━━━ Data under study
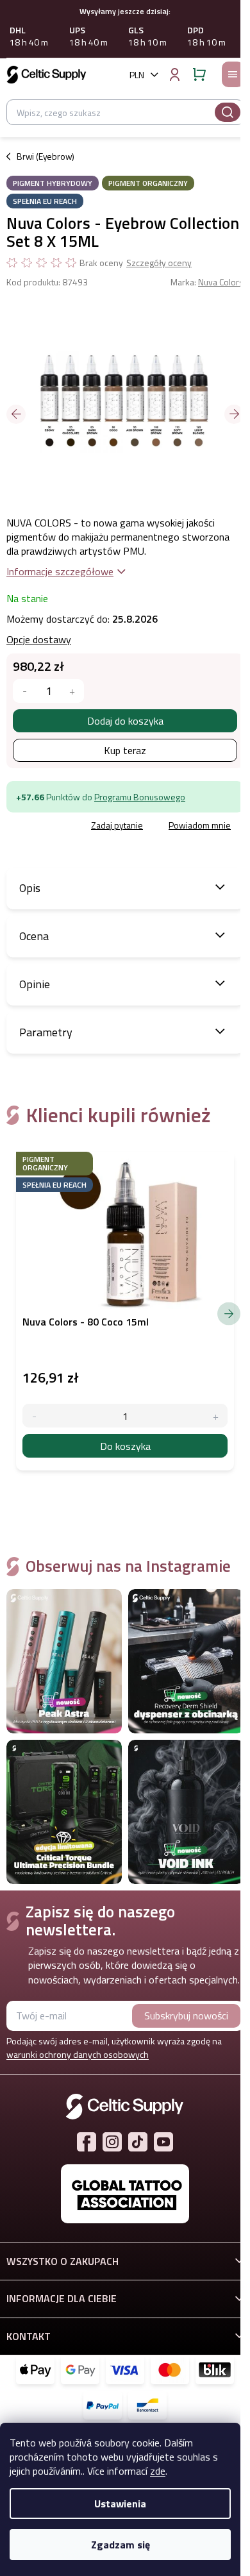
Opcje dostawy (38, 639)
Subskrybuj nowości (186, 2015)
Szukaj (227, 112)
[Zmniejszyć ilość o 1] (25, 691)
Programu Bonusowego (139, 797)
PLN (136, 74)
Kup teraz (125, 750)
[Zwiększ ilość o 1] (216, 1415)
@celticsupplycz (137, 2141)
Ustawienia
━━━━━━
Work order:
A word-for-word copy of all the data, without pictures, is the expected output.

Solution for this exercise:
Opcje dostawy (38, 639)
Subskrybuj nowości (186, 2015)
Szukaj (227, 112)
[Zmniejszyć ilość o 1] (25, 691)
Programu Bonusowego (139, 797)
PLN (136, 74)
Kup teraz (125, 750)
[Zwiększ ilość o 1] (216, 1415)
@celticsupplycz (137, 2141)
Ustawienia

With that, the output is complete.